Overall Interpretation

Although AI technologies have great potential for transforming diagnosis and management in BPH, they are not yet ready for general clinical use.⁵ The current findings support AI as a valuable adjunct to, rather than a replacement for clinician expertise. Ongoing efforts at validation, transparency, and ethical regulation will be crucial if AI-based diagnostics are to transition from experimental tools to trusted components of urological practice.⁴

Conclusion

Artificial intelligence has the potential to significantly enhance the diagnosis of benign prostatic hyperplasia by improving accuracy, objectivity, and data-driven clinical decision-making.
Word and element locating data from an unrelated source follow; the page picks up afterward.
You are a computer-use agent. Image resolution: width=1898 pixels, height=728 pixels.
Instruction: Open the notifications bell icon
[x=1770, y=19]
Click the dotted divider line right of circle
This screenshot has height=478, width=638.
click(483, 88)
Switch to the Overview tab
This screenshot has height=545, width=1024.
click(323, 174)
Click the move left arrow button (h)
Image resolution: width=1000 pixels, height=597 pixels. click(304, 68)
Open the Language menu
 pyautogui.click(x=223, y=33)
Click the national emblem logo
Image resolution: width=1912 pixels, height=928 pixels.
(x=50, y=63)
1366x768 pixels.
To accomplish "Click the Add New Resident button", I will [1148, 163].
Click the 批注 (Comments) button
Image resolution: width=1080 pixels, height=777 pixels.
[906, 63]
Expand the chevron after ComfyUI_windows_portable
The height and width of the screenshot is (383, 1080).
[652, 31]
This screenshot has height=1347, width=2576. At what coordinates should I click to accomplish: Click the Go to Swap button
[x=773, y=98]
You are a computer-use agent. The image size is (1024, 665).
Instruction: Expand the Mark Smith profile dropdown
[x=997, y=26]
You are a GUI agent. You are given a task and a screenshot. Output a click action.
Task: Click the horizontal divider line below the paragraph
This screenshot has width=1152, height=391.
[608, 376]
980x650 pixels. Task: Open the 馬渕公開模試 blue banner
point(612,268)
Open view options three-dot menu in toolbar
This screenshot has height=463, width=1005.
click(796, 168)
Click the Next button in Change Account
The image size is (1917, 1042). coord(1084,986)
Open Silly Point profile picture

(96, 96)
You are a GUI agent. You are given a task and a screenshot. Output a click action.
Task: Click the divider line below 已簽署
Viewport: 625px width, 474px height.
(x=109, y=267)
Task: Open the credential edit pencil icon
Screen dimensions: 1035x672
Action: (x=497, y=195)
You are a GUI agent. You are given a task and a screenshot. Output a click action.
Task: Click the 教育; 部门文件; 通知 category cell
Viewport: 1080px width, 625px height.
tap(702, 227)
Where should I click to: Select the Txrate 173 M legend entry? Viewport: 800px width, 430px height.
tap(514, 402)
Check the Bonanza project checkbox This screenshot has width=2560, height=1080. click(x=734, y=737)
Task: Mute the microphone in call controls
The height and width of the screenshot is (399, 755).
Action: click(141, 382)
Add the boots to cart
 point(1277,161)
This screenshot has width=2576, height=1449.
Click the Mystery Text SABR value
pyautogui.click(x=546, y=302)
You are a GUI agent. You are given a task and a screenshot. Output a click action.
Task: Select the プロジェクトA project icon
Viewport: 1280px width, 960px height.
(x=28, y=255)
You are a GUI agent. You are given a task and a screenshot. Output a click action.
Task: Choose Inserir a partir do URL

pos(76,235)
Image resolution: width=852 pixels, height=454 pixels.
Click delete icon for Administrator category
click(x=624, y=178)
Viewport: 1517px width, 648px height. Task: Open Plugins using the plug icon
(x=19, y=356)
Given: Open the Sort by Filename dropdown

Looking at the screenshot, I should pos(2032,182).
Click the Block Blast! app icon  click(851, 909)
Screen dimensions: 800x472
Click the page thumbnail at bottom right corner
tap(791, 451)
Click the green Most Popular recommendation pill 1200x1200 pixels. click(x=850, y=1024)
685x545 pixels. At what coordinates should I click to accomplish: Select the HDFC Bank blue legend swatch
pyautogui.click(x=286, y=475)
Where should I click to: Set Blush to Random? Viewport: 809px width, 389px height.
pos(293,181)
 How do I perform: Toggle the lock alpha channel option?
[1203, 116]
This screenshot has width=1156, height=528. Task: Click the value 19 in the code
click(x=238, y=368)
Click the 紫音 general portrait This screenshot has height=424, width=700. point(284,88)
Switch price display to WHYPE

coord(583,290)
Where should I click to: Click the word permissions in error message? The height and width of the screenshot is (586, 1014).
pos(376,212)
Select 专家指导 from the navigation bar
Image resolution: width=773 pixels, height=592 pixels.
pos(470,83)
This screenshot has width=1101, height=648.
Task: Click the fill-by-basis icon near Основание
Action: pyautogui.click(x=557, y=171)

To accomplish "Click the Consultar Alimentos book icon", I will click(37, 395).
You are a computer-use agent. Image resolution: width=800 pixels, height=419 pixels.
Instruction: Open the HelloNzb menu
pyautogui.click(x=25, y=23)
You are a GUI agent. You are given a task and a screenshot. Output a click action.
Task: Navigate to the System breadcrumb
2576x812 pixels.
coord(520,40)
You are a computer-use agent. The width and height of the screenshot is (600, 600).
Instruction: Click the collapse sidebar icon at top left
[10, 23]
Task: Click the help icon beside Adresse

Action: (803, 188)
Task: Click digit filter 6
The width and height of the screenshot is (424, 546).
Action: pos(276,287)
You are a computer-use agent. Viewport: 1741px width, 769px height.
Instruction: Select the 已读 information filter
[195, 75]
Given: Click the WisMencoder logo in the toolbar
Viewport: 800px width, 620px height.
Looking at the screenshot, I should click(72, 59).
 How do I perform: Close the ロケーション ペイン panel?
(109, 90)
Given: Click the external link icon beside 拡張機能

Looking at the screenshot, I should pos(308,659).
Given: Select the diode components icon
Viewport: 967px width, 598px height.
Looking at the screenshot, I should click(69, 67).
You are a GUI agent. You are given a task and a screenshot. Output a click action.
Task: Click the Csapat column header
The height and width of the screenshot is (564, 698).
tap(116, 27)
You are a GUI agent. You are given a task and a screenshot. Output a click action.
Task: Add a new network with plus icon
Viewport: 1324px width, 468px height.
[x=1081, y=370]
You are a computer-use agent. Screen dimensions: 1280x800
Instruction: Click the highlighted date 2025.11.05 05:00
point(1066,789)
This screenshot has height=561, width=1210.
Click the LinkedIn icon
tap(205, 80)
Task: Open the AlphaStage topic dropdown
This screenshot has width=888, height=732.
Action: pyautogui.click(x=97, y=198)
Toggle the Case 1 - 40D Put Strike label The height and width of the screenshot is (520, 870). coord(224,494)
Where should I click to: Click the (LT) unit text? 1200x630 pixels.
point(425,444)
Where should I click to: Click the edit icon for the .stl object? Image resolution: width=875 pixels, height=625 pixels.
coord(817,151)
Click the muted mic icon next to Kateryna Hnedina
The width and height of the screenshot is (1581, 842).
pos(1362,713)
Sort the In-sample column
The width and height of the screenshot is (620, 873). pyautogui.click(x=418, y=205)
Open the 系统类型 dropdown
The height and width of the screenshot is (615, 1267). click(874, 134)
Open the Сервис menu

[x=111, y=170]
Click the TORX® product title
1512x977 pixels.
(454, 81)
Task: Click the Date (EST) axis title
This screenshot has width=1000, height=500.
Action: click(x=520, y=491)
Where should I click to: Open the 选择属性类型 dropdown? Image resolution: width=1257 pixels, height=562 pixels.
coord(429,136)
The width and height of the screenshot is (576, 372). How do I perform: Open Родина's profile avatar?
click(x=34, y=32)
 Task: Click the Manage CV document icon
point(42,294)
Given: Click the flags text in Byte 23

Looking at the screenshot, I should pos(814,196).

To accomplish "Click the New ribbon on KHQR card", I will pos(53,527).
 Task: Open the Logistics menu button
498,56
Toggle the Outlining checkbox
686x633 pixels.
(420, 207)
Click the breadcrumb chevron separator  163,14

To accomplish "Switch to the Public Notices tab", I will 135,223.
However, several challenges continue to limit widespread clinical implementation, including limited external validation, dataset heterogeneity, and regulatory and ethical concerns.

Future research should focus on large-scale, multicenter validation, the development of explainable AI models, and the integration of multimodal data.

Overall, AI holds significant promise in enhancing BPH diagnostics by improving diagnostic accuracy, reducing unnecessary biopsies and invasive procedures, and supporting more efficient clinical decision-making. However, its successful clinical adoption will depend on rigorous validation, standardization, and integration into real-world healthcare systems.